*WHAT YOU ARE ASKED TO DO:*
Could you find every line in the records below that contains the word "height" and copy it?

*INFORMATION SHOWN:*
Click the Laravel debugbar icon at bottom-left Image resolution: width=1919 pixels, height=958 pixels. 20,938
---
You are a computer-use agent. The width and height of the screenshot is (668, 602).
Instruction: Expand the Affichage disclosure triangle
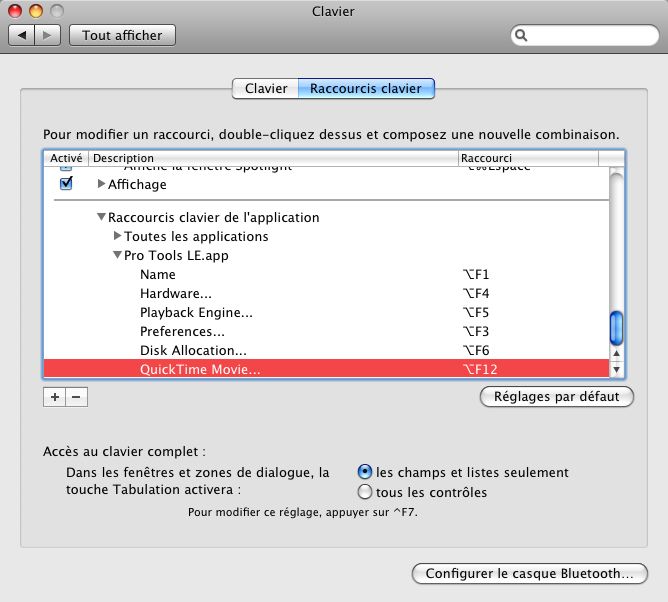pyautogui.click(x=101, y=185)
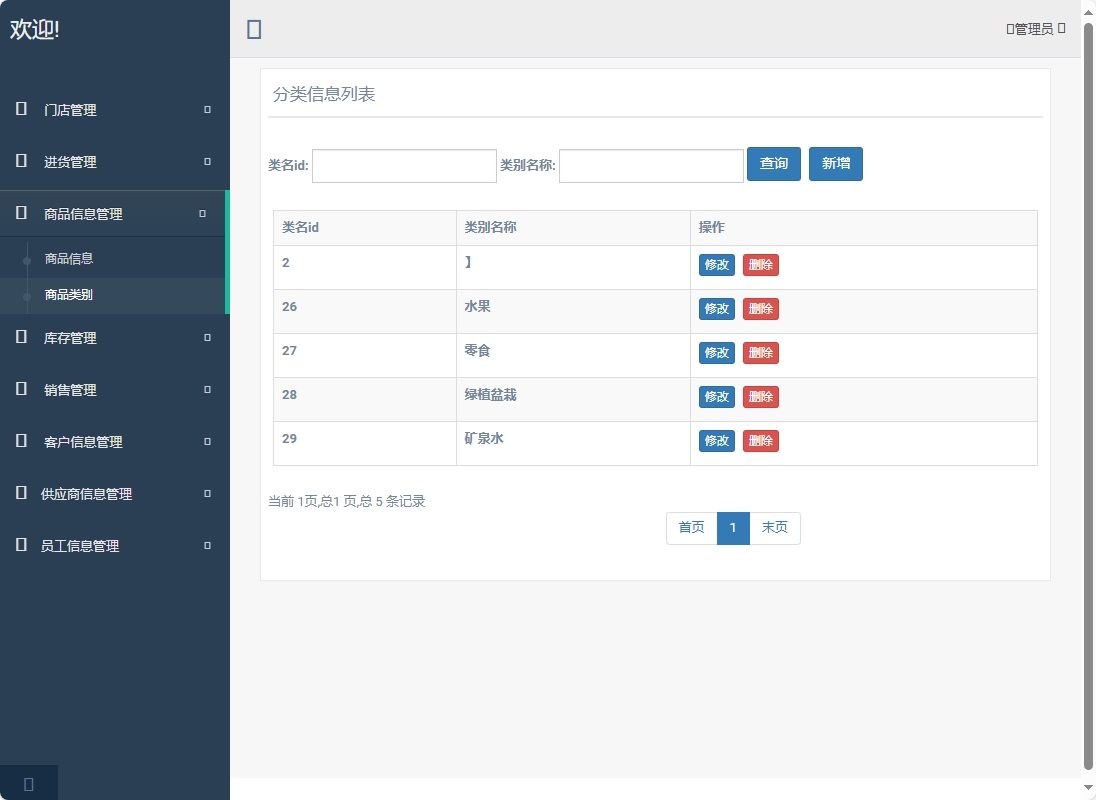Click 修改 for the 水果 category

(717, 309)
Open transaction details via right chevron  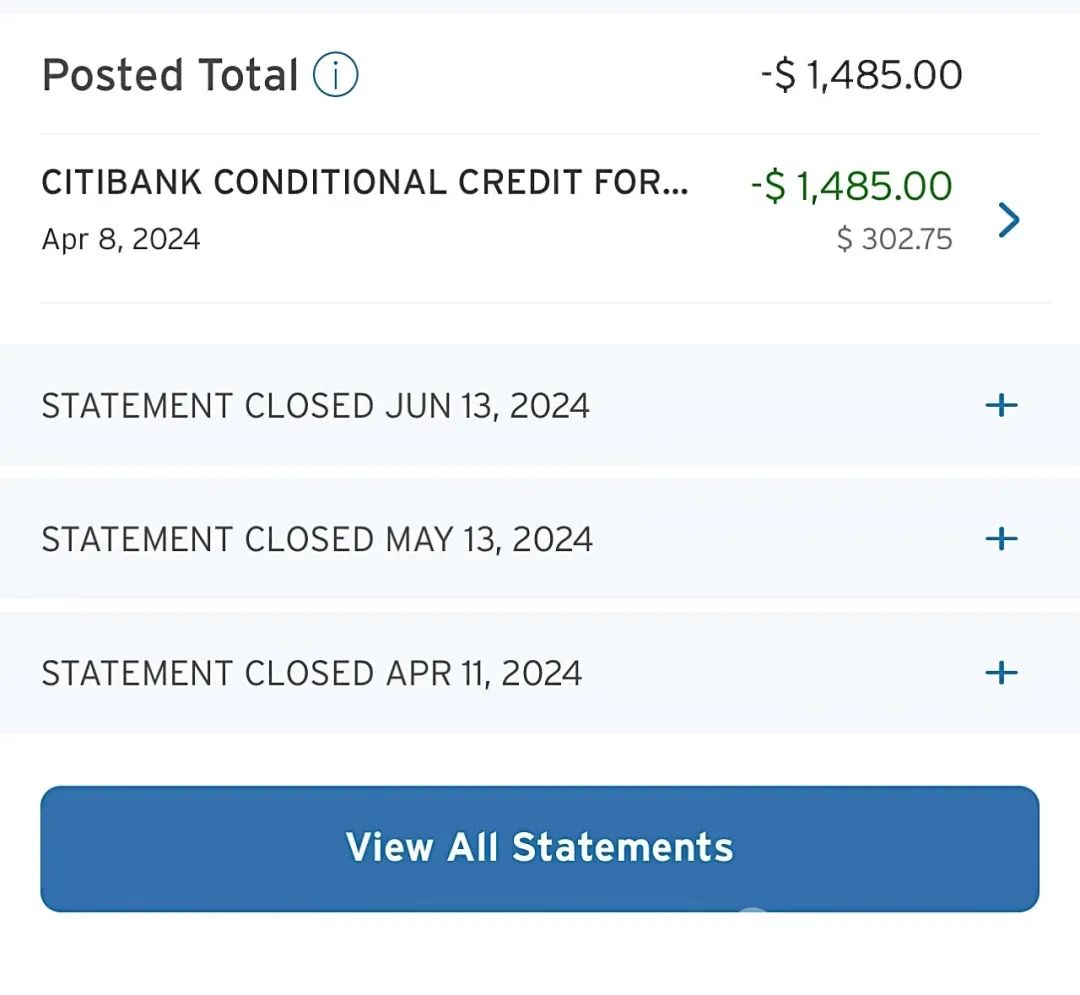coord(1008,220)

*RESULT OF THE TASK:*
Click the Laravel debugbar icon at bottom-left Image resolution: width=1919 pixels, height=958 pixels. 20,938
You are a computer-use agent. The width and height of the screenshot is (668, 602).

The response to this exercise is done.